» Goal of the exercise:
Produce exactly the lines from the one holding "You are a GUI" through the last line of the data below, with every picture left out.
(Beginning of Materials provided)
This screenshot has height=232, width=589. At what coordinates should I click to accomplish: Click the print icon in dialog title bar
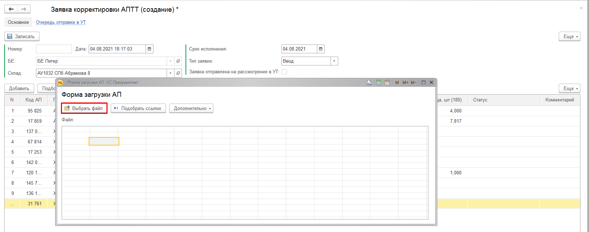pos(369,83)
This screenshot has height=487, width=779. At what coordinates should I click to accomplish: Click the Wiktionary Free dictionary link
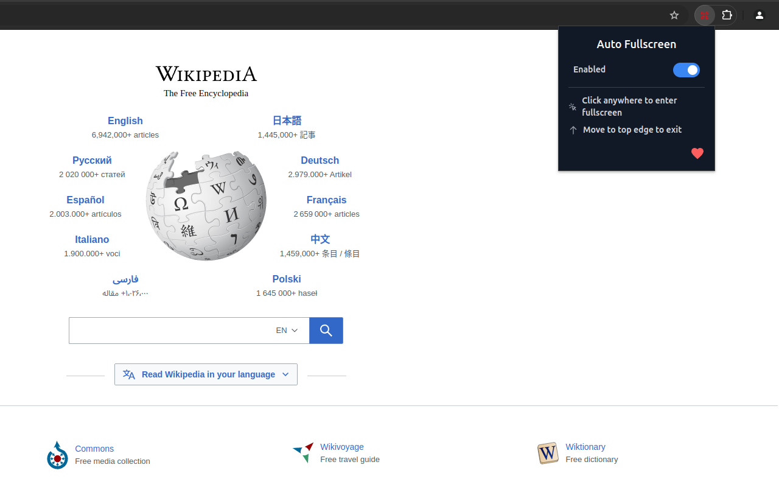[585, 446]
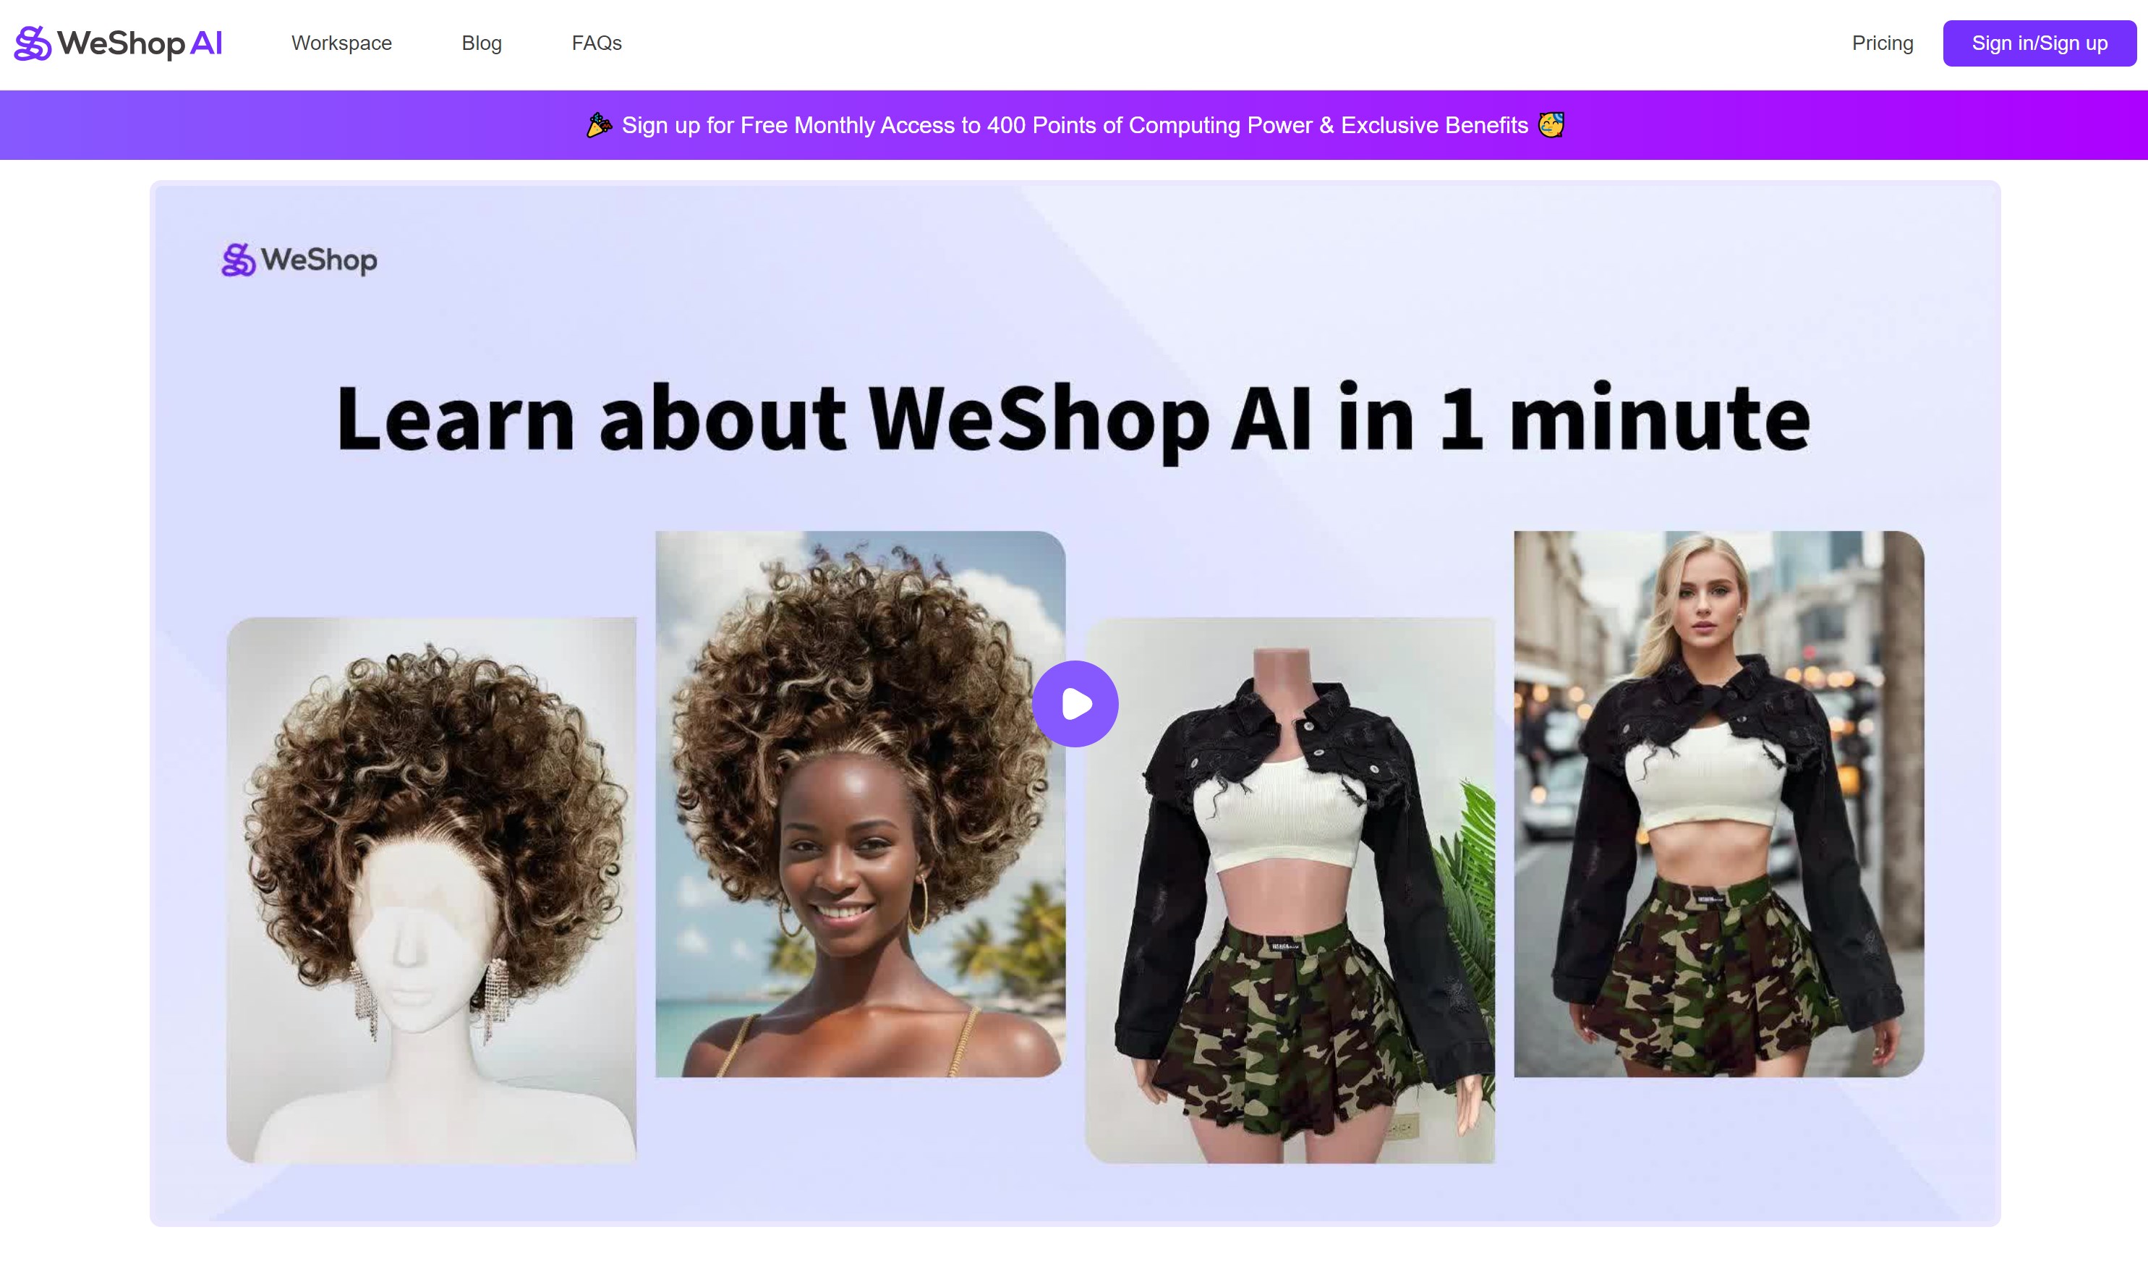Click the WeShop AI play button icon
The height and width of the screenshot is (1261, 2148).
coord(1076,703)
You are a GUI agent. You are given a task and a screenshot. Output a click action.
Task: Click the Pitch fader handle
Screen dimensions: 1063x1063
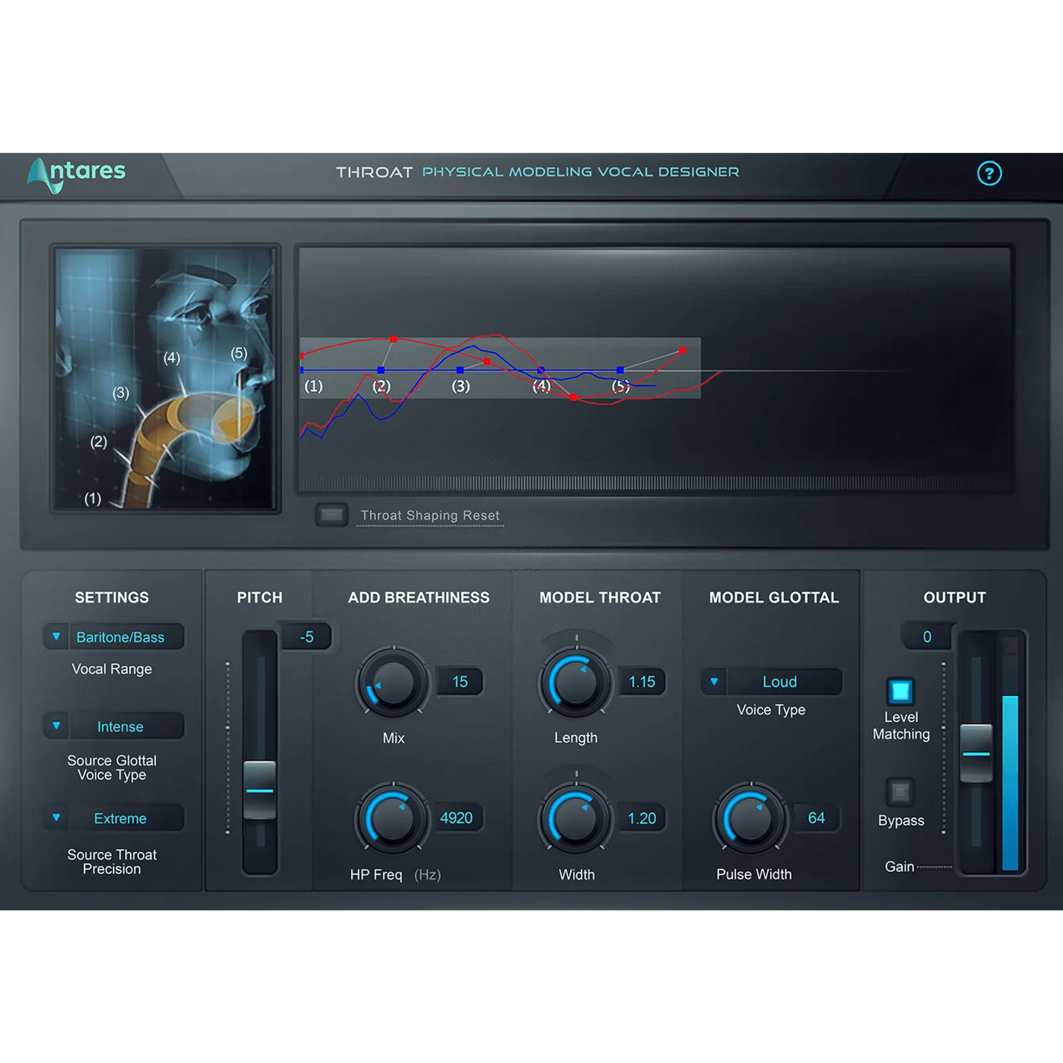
(End of Materials provided)
» Result of the task:
You are a GUI agent. You are given a task and a screenshot. Output a click action.
Task: Click the Pitch fader handle
Screen dimensions: 1063x1063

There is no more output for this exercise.